- MagicMed Industries Inc. announced the closing of its upsized and oversubscribed previously announced private placement of units of the company for aggregate gross proceeds of approximately $8.1M.
- The offering has been upsized from the previously announced $2.5M following significant investor interest.
MagicMed Industries Inc. (CSE: MGIC reserved) (“MagicMed” or the “Company”) is pleased to announce the closing of its upsized and oversubscribed previously announced private placement of units of the Company (the “Units”) for aggregate gross proceeds of approximately $8.1M (the “Offering“). The offering has been upsized from the previously announced $2.5M following significant investor interest. The Offering was conducted concurrently on a brokered and non-brokered basis by Gravitas Securities Inc. (the “Agent”) as lead agent and sole bookrunner in respect of the brokered offering and financial advisor in respect of the non-brokered offering.
The Conscious Fund, a leading global early stage venture fund investing in psychedelic medicine companies, has made a significant contribution to the round. Founding Partner, Henri Sant-Cassia, commented, “We are very proud to be joining President and CEO Dr. Joseph Tucker and his team on this important journey, as MagicMed is one of the few next generation innovators in the space”.
A total of 16,183,766 Units were sold pursuant to the Offering at a price per Unit of $0.50 (the “Offering Price“). Each Unit is comprised of one (1) common share in the capital of the Company (a “Common Share“) and one-half of one (1/2) Common Share purchase warrant (each whole warrant, a “Warrant“). Each Warrant will entitle the holder thereof to purchase one (1) additional Common Share, at an exercise price of $0.75 (the “Exercise Price“) for a period of two (2) years from the date of a liquidity event resulting in the Common Shares becoming listed for trading on the Canadian Securities Exchange (the “CSE“), TSX Venture Exchange, Toronto Stock Exchange or any other stock exchange as may be agreed by the Company and the Agent (the “Liquidity Event Date“).
We are pleased to have completed this offering and will be able to focus these additional resources on accelerating our growth strategy. We will continue to build on the already strong foundation of the PsybraryTM, our patent-pending portfolio of novel pharmaceutical candidates derivatized from generic, un-patentable psychedelic molecules such as psilocybin, dimethyltryptamine, and LSD.”
Dr. Joseph Tucker – President and CEO of MagicMed
The Company intends to use the net proceeds from the Offering for working capital expenditures, general corporate purposes and the further development of the MagicMed PsybraryTM.
The Offering was made by way of private placement in Canada pursuant to exemptions from prospectus requirements under applicable securities laws. All securities issued in connection with the Offering are subject to resale restrictions in accordance with applicable securities laws.
The Agents received a cash commission equal to 8.0% of the gross proceeds from the sale of Units pursuant to the Offering. In addition to the Commission, the Corporation issued to the Agent compensation warrants equal to 8.0% of the aggregate number of Units (the “Agent’s Compensation Warrants”) sold under the Offering. Each Agent’s Compensation Warrant will be exercisable at the Offering Price for a period of two (2) years from the Liquidity Event Date, to acquire one (1) Unit.

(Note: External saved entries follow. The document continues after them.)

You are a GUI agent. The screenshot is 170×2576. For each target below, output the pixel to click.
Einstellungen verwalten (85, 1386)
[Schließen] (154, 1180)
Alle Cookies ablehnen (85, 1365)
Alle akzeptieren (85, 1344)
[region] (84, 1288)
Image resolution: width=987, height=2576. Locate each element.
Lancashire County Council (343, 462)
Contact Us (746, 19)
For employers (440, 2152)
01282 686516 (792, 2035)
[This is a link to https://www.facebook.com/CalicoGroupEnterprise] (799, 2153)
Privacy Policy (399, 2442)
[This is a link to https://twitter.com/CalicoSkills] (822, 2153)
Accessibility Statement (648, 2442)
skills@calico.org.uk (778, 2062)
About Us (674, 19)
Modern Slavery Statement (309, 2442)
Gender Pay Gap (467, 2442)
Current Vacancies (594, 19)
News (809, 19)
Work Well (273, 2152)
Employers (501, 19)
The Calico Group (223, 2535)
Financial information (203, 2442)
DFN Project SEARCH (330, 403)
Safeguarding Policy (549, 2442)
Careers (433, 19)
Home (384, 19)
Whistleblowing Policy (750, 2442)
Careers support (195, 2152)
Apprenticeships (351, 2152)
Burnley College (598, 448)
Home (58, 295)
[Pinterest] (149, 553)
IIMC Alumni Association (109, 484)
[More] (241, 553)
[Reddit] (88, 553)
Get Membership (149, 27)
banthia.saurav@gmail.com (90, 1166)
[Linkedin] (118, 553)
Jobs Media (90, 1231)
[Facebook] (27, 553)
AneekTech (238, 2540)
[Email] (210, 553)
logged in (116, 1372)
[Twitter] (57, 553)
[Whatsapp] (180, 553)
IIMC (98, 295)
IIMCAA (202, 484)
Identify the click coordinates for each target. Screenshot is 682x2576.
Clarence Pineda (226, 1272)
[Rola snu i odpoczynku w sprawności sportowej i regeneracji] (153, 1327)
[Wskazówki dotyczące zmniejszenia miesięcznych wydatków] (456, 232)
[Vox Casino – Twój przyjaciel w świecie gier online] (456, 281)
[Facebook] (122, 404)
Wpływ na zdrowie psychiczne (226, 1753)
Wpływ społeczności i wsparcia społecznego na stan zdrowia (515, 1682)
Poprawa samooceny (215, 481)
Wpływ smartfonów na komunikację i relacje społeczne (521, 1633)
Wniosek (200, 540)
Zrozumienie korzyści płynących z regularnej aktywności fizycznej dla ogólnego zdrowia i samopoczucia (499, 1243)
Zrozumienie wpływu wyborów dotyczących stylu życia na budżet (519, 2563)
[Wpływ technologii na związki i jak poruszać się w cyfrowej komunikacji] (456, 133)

Following the completion of the Offering, MagicMed intends to file a non-offering prospectus with certain Canadian securities regulatory authorities and apply to list on the CSE. MagicMed has reserved the ticker symbol “MGIC” in connection therewith.
This news release shall not constitute an offer to sell or the solicitation of an offer to buy any securities in the United States. Any securities referred to herein have not been, nor will they be, registered under the United States Securities Act of 1933, as amended, (the “U.S. Securities Act”) or any state securities laws, and may not be offered or sold in the United States or to a U.S. Person absent registration or an applicable exemption from the registration requirements of the U.S. Securities Act, and applicable state securities laws.
About MagicMed
MagicMed Industries intends to partner with pharmaceutical and other companies to develop and commercialize psychedelic-derived pharmaceutical candidates. MagicMed’s psychedelic derivatives library, the PsybraryTM, is anticipated to be an essential building block from which industry can develop new patented products. The initial focus of the PsybraryTM is on psilocybin derivatives, and it is then expected to be expanded to other psychedelics such as MDMA, LSD, mescaline, and ibogaine.